These include free childcare funded by a banking levy (Labour); taking those on the minimum wage out of income tax altogether (Liberal Democrats); and tax breaks for married couples (Conservatives).

I was at two events in September exploring some of the ways in which the HR community might contribute on the same agenda, speaking in a debate on low pay at the excellent Employee Benefits Live event, and at another well-attended seminar on equal pay that we ran at Aon Hewitt.
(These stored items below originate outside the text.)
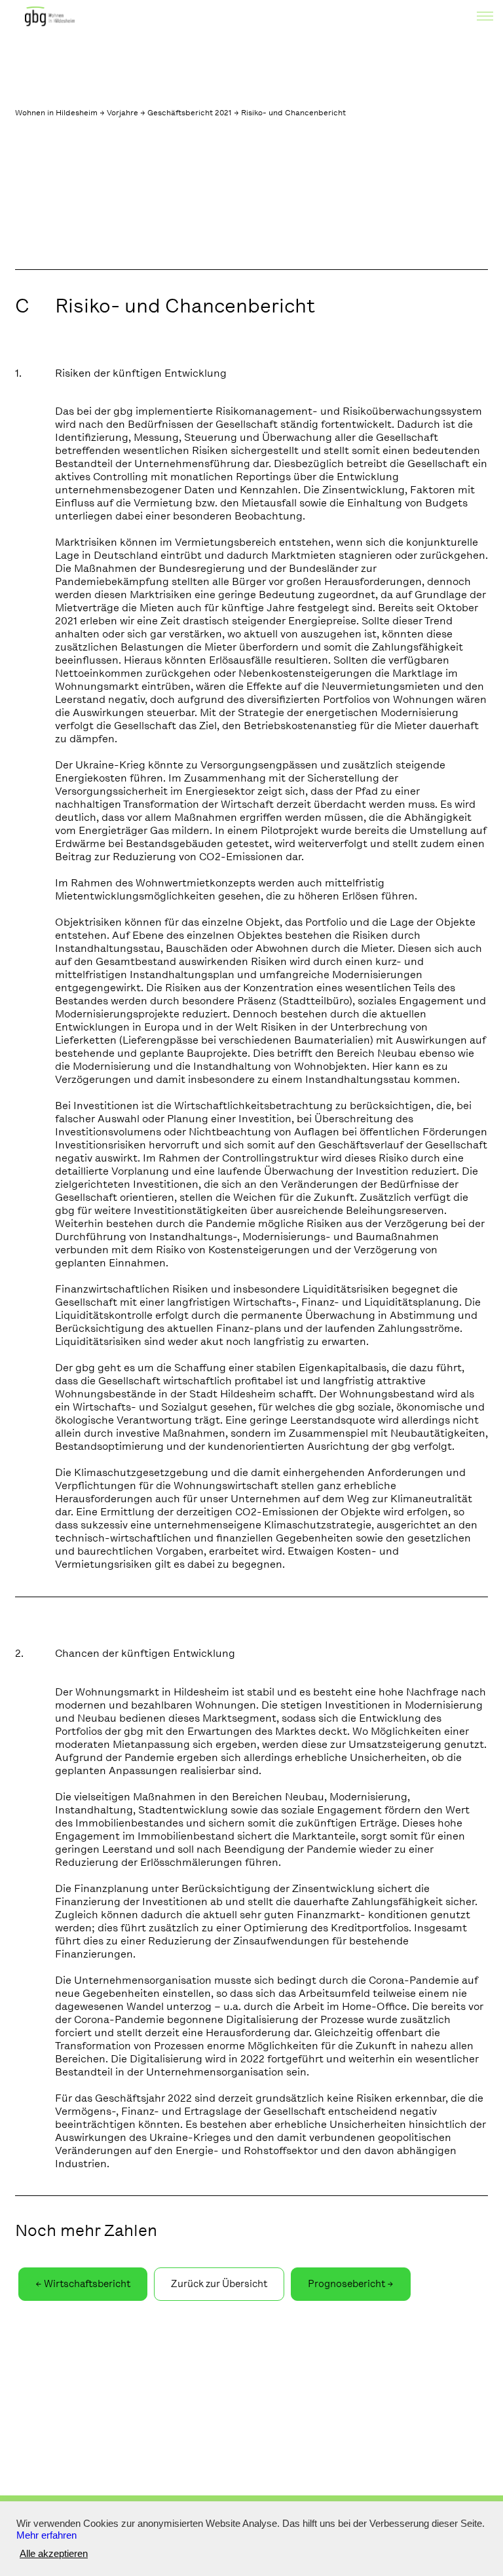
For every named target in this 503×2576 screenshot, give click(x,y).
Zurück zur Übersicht (219, 2283)
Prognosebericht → (351, 2283)
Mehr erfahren (46, 2535)
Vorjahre (122, 112)
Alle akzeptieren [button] (54, 2553)
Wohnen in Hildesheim (56, 112)
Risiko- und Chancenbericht (293, 112)
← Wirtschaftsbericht (82, 2283)
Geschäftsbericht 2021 (189, 112)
Inaction appears to be the watchword at the moment in the HR and reward community on both issues. Only a handful of the 50 employers represented at the equal pay seminar had carried out an equal pay audit. And in Employee Benefits’ debate, Mike Kelly, chair of the Living Wage Foundation, expressed the view that HR professionals are simply not at the table in the high-level policy discussions going on in all three major parties at the moment to, as Chancellor George Osborne expressed it, ‘share the rewards’ of economic recovery more widely.

However, the two events touched on many similar concerns and demonstrated their interlocking nature.

Some 24% of female employees earn less than the defined living wage level, with a concentration in the low-paid ‘Five C’ occupations (catering, cleaning, caring, cashiering and clerical), compared with just 8% of male workers who are under the living wage level. Disproportionately increase low pay levels and you close the gender pay gap as well, which most surveys would suggest is steadfastly stuck at about 15% of average earnings.

But you also push up labour costs. Hence the basis for the fears over widespread adoption of the living wage voiced by CBI head John Cridland, who claims it would “lock out the unemployed and fire up inflation”. He ignores the fact that, in real terms, the national minimum wage is below the level of 2004.

Is it this fear of crossing our business masters that explains why the HR and reward community seems so quiescent on these two issues? Strange if so, given that a strong business case can be made for addressing low pay. Business minister Vince Cable argued at the Lib Dems’ conference that “there is no long-term future in Britain being a low-pay, low-productivity economy”.

Marieanne Fallon, head of corporate affairs at KPMG, explains how moving to the living wage at her firm has reduced low-paid employee turnover by 50%, cutting recruitment costs by £75,000 on one contract alone.

Although I couldn’t attend the parallel debate on high pay at Employee Benefits Live, I can’t help wondering how we would all vote if offered a national referendum to adopt a cap on the (predominantly male) executive pay levels of 12 times the earnings of the lowest paid, as happened recently in Switzerland. An election winner?